La princesa Casilda disponía de las mejores telas y brocados para sus vestidos,
gozaba de las mejores melodías interpretadas por músicos llegados de Oriente,
paladeaba los más exquisitos manjares de Al-Andalus y la servían las esclavas más
capaces y discretas en las inmensas estancias de palacio destinadas para ella. Pero
Casilda no era feliz en aquella vida regalada. Y es que la joven, hija del rey
AlMamun de Toledo, escondía un secreto. Había abrazado la Fe de Cristo.
Quiso Dios un día que Casilda alcanzara a ver desde la ventana de uno de sus
aposentos la llegada de un grupo de prisioneros cristianos en dirección a las
mazmorras del palacio. Famélicos y harapientos, heridos muchos, la visión
conmocionó a la bondadosa princesa quien, de inmediato, comenzó a pensar en el
modo de socorrer a aquellos desdichados. Tras varias noches de vigilia creyó haber
encontrado la manera. Aun consciente de que si era descubierta se expondría a un
terrible castigo, la joven decidió auxiliar a sus hermanos de Fe.

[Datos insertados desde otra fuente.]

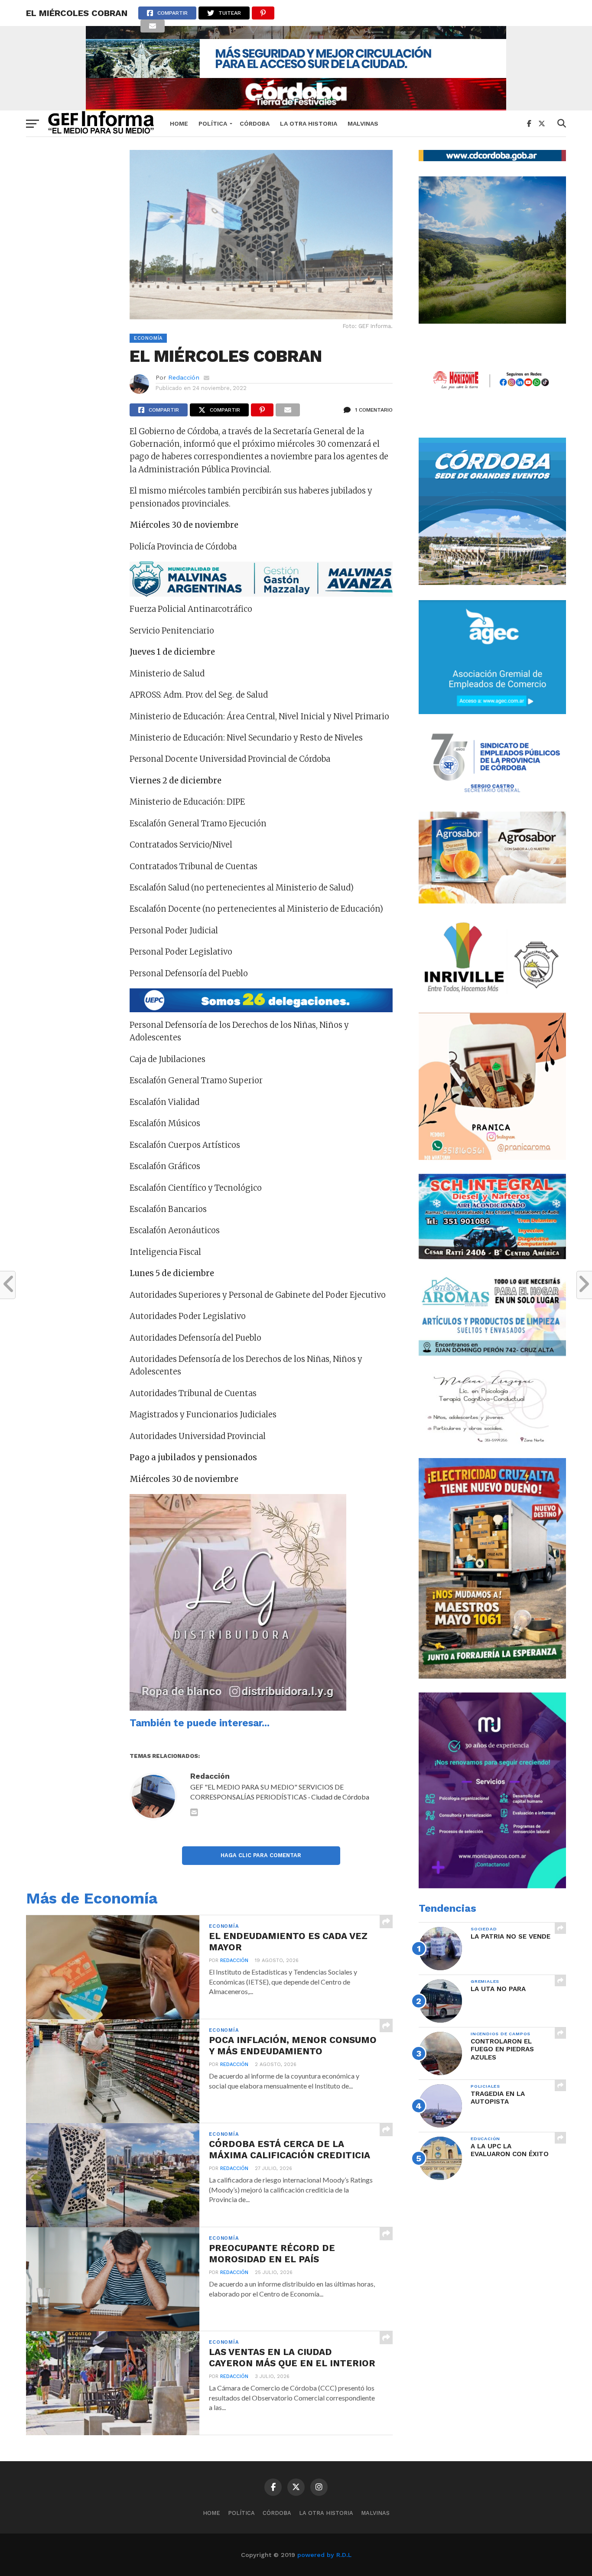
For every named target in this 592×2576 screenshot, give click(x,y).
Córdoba (255, 123)
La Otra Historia (308, 123)
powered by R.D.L (324, 2554)
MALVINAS (363, 123)
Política (212, 123)
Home (179, 123)
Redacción (183, 377)
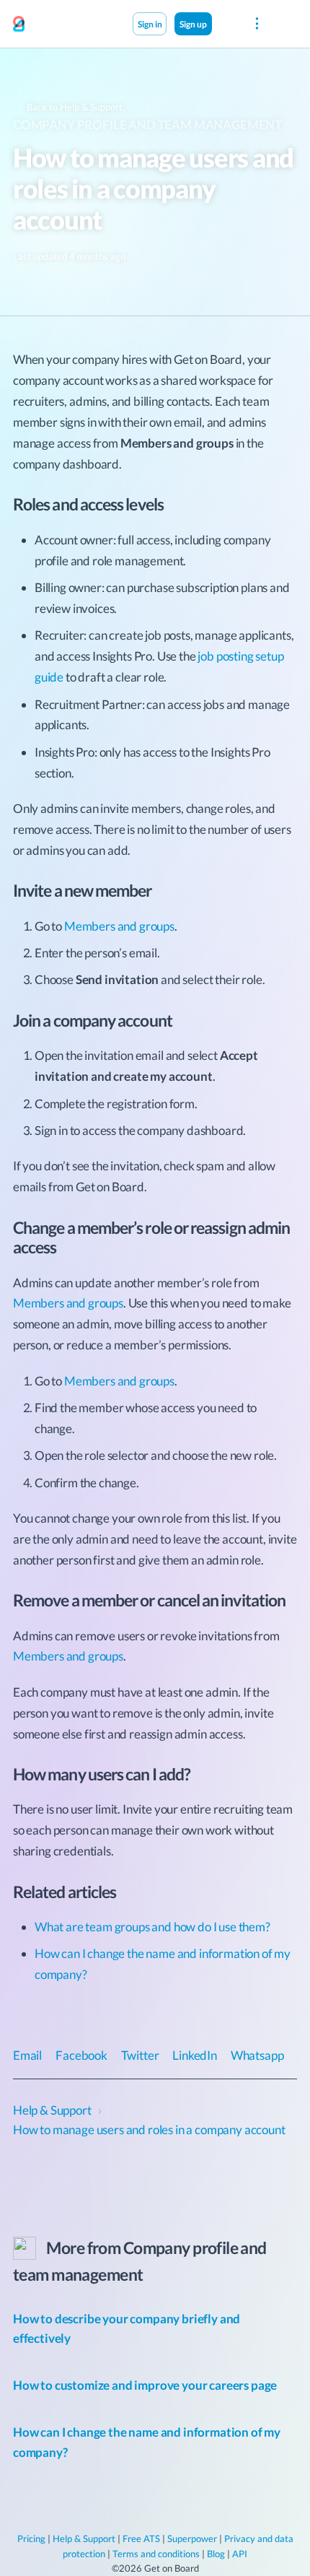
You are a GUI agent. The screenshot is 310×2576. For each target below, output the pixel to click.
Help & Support (84, 2538)
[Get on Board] (19, 24)
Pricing (31, 2538)
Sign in (150, 24)
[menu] (257, 24)
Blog (216, 2553)
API (239, 2553)
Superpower (192, 2538)
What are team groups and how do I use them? (152, 1926)
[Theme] (227, 23)
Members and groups (119, 926)
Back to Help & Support (74, 107)
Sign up (193, 24)
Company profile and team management (147, 124)
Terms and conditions (156, 2553)
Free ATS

Cerca de las mazmorras donde los cristianos penaban había unos frondosos
rosales. Cada mañana, Casilda acudía al lugar y cortaba las mejores rosas. Envueltas
en su delantal, las transportaba hasta el palacio y las repartía por las estancias. Se las
ingeniaba para terminar su peregrinación siempre en las cocinas y allí llenaba su
mandil de panes que llevaba a los presos. La piedad de Casilda evitó que muchos
prisioneros perecieran de hambre.
Sin embargo, los hurtos piadosos de la princesa no pasaron desapercibidos. Algún
sirviente o centinela debió advertir lo que sucedía y alertó al rey moro. Éste, si bien al
principio no dio demasiado crédito a lo que escuchó, decidió comprobar por sí mismo
la veracidad de la información.
Una mañana, cuando el rey moro observó que el palacio se había llenado de rosas
recién cortadas, se acercó hasta las mazmorras y esperó allí a su hija. Casilda no tardó
en aparecer, el paso tenue, sosteniendo los extremos de su delantal para que no se le
cayera el pan recogido en las despensas. El reyezuelo le salió al paso y se plantó ante
ella. Su mirada era dura.
—Casilda, ¿qué llevas ahí envuelto? —le preguntó su padre en tono agrio.

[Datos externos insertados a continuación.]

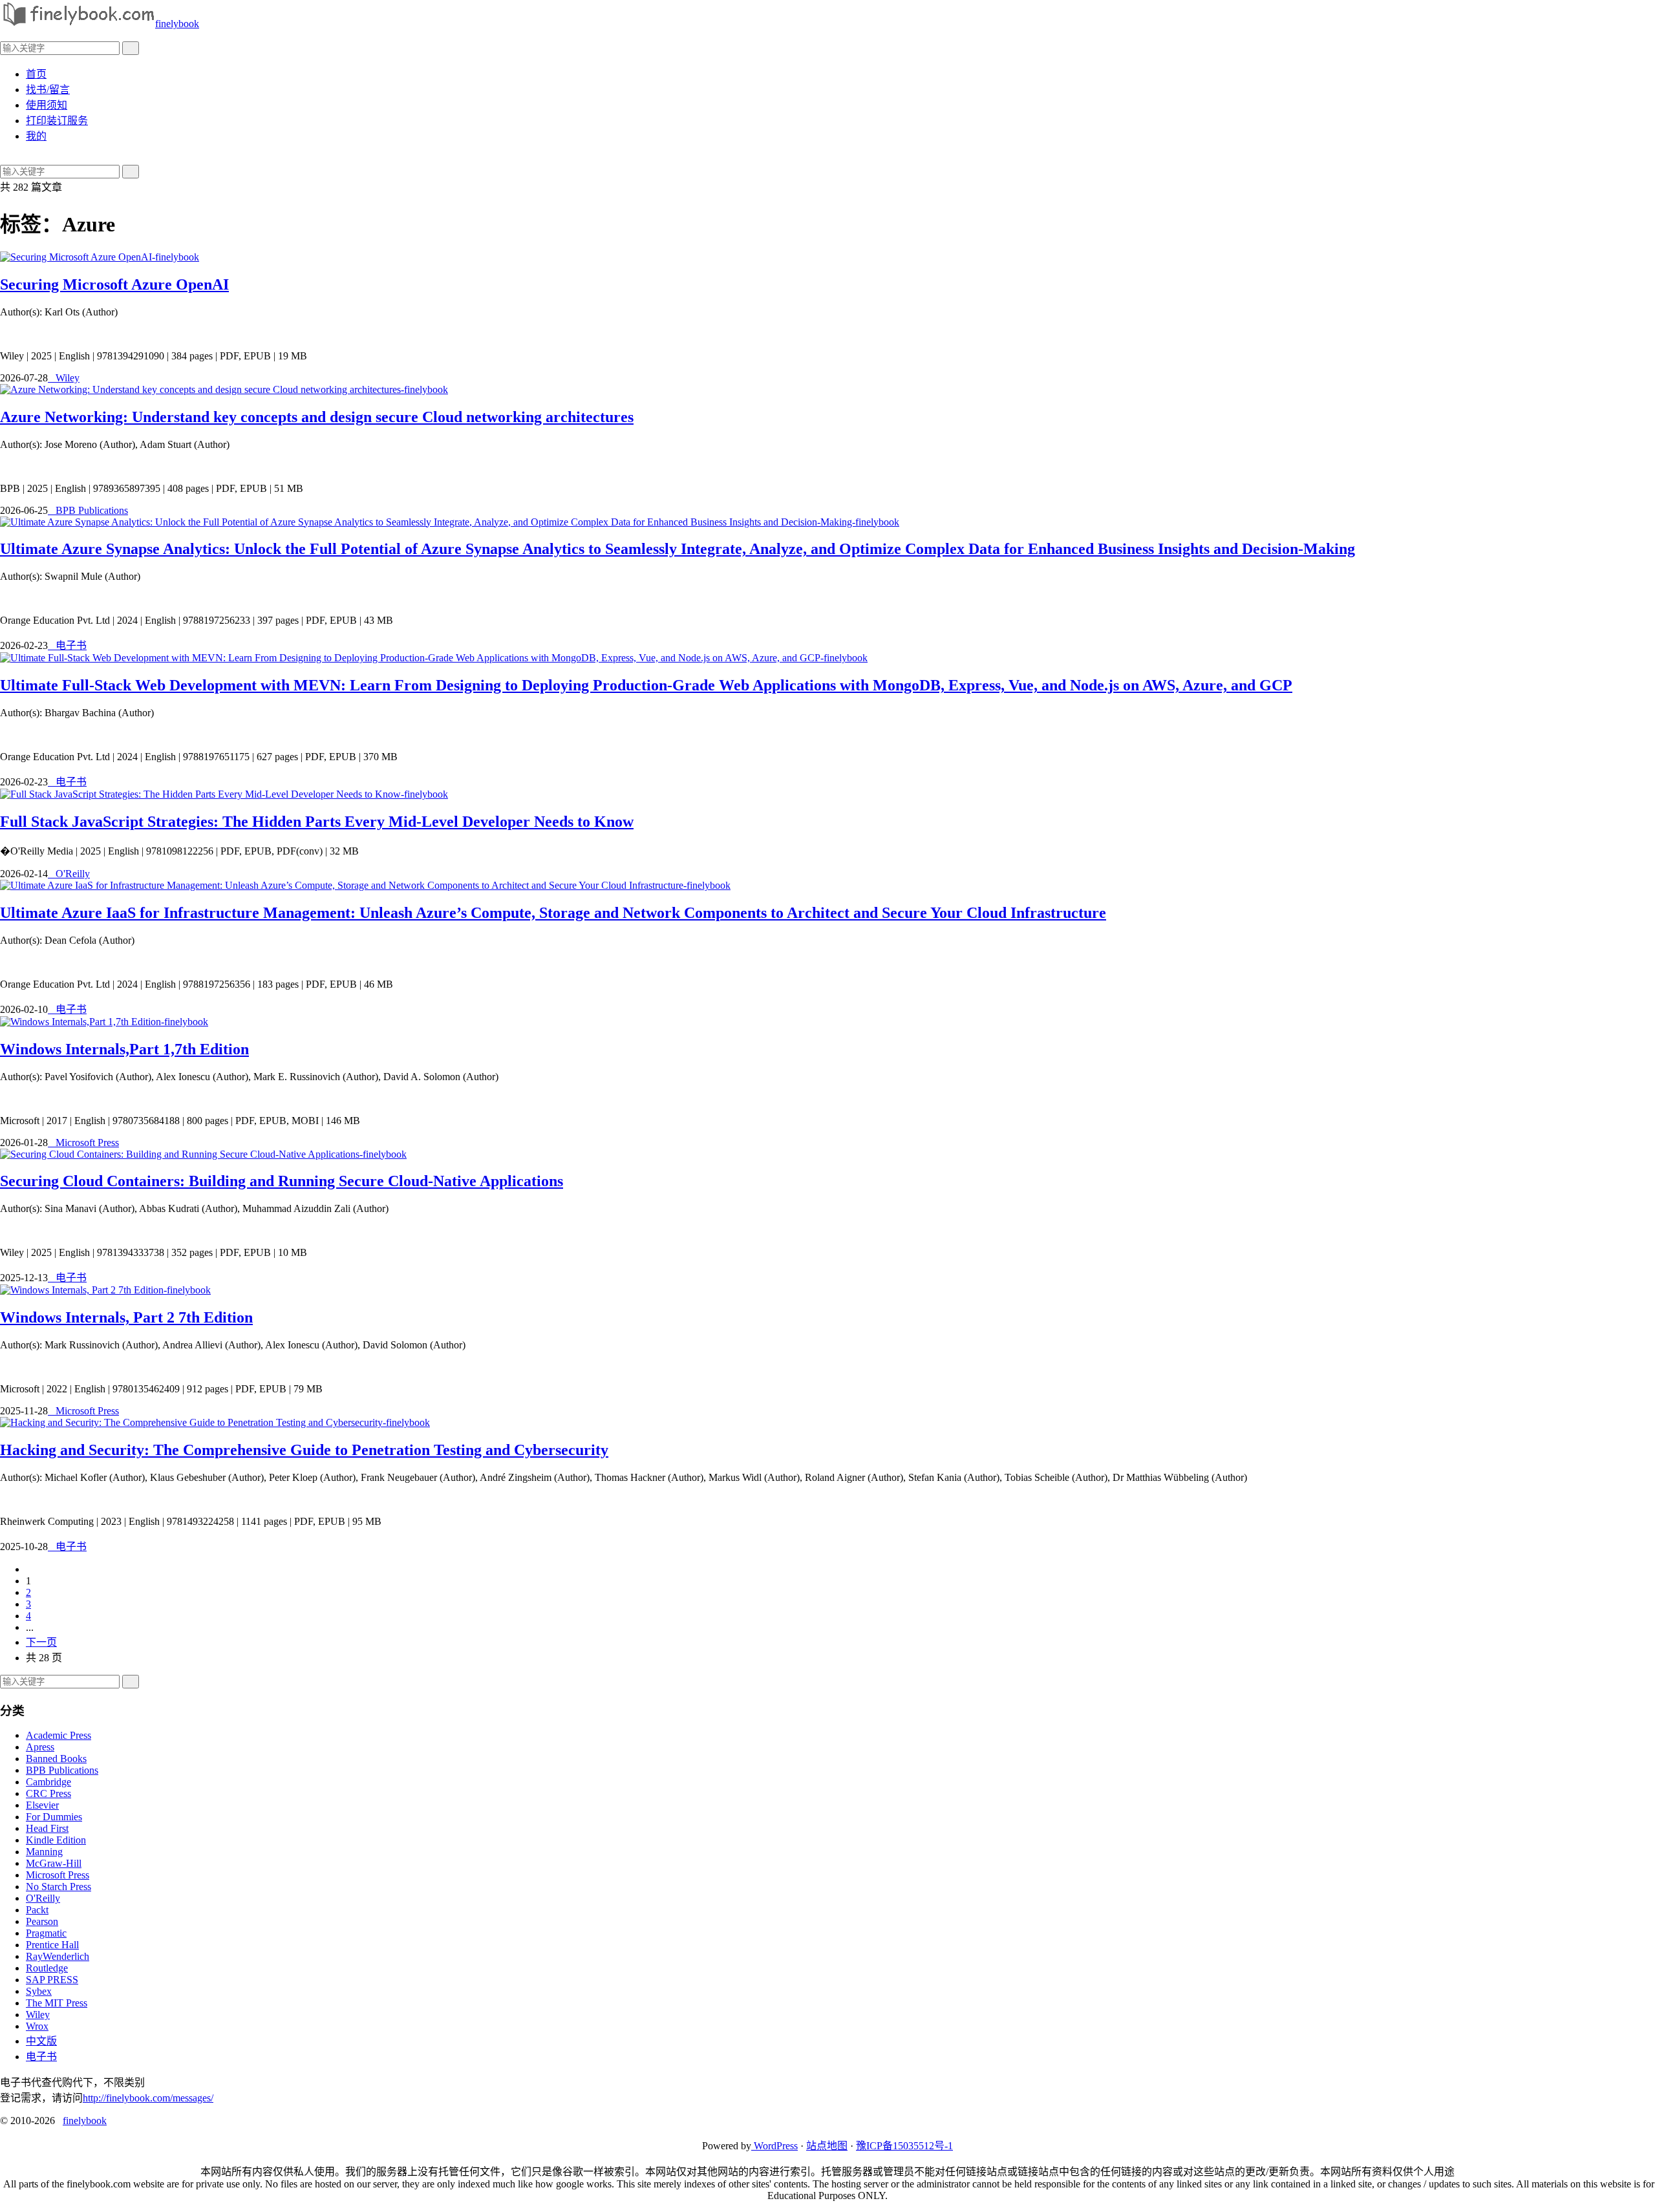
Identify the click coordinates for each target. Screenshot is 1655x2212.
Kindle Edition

La princesa tembló al verse sorprendida y se encomendó a Dios.
—Son rosas, padre. ¿No lo ves?
Y al extender Casilda su delantal aparecieron a la vista docenas de rosas recién
cortadas.
Años más tarde, algunos de los prisioneros supervivientes que habían
contemplado el milagro, lo pusieron en conocimiento de las más altas jerarquías de la
Iglesia. Y aunque se buscó a la princesa en su reino natal, no pudo ser hallada. Según
se supo, la piadosa joven se había retirado a un monasterio donde pasó los años que
Dios quiso a bien concederle. Fue declarada Santa.